# EXERCISE
Replace every "icon" with "button" in the items from the line containing "Task: Open the" through the end of the items, and write those lines out again with nothing else altered. Omit the pictures.
start INPUT DATA
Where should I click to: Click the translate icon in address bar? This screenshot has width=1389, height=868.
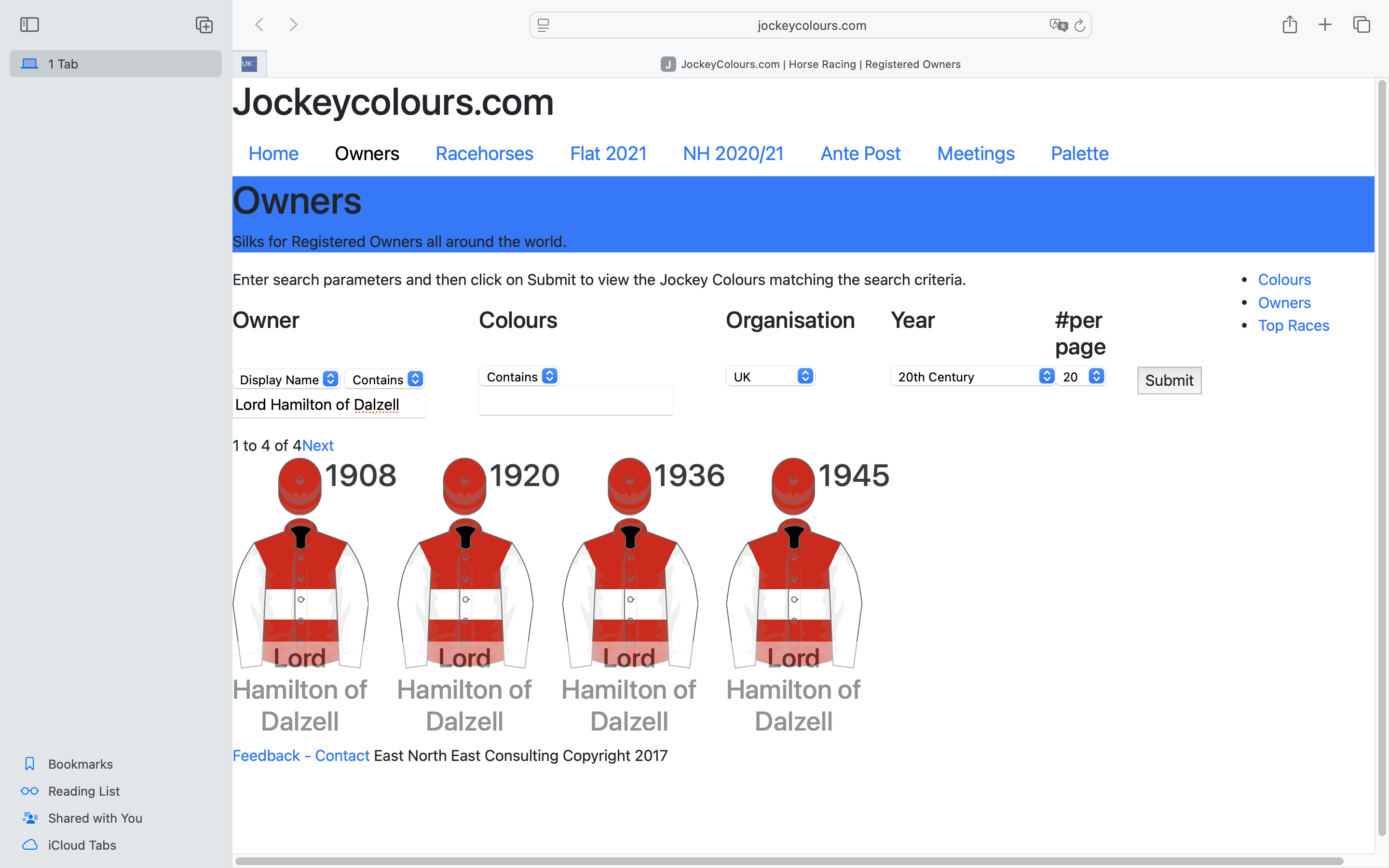click(1058, 25)
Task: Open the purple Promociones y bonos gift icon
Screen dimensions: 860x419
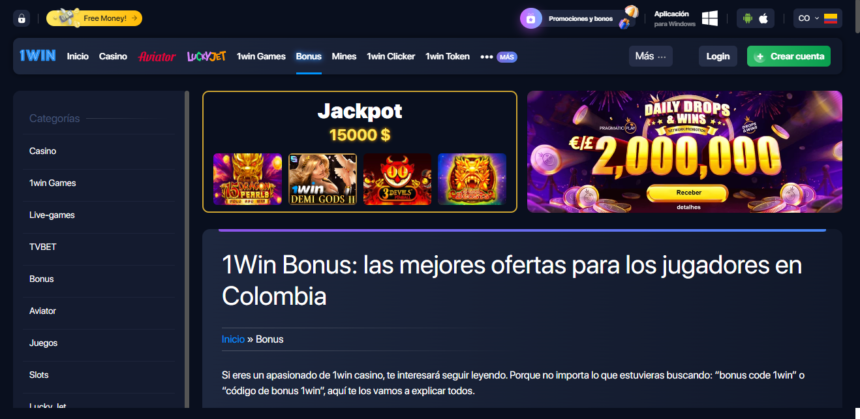Action: [531, 18]
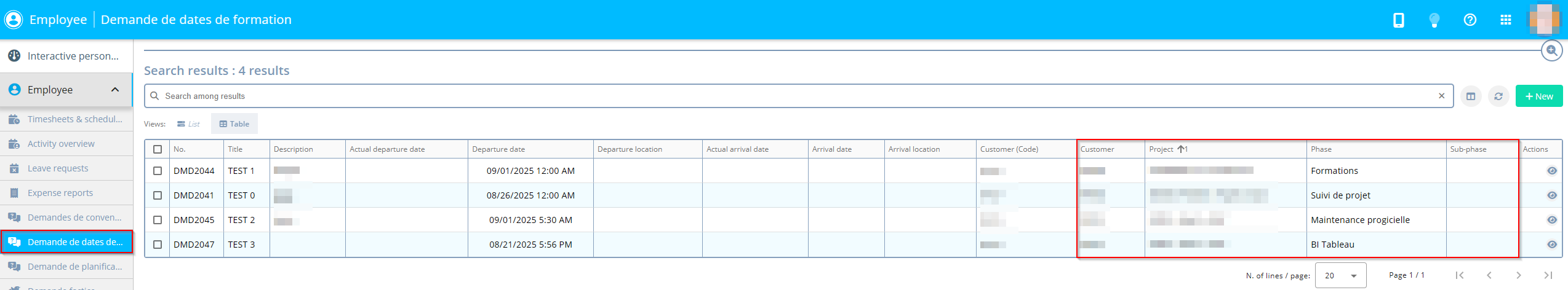Clear the search among results field

[x=1441, y=96]
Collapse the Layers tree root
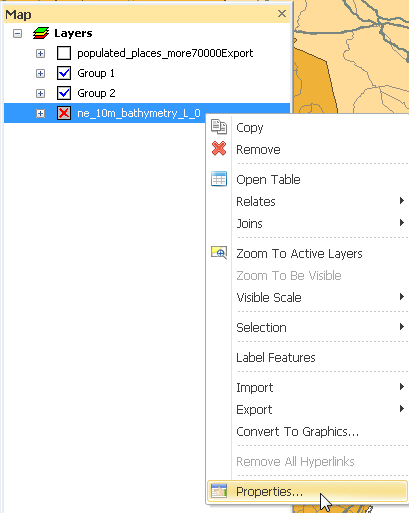 17,33
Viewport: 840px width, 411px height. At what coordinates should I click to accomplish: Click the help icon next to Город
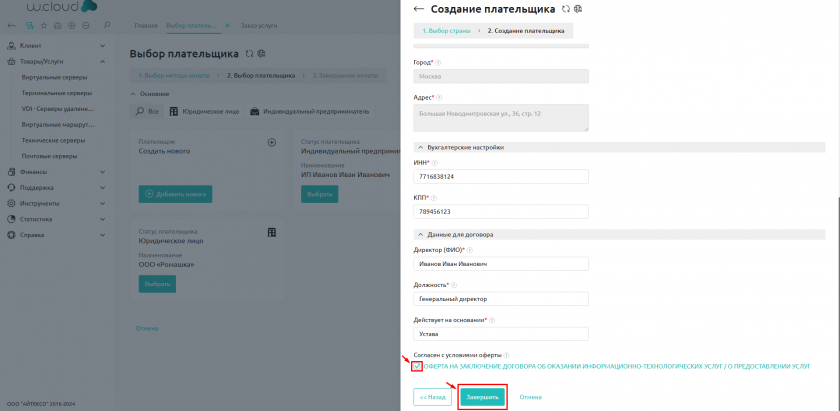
end INPUT DATA
# ANSWER
Task: Open the purple Promociones y bonos gift button
Screen dimensions: 860x419
Action: [531, 18]
Clear the search among results field

[x=1441, y=96]
Collapse the Layers tree root
 17,33
Viewport: 840px width, 411px height. At what coordinates should I click to accomplish: Click the help button next to Город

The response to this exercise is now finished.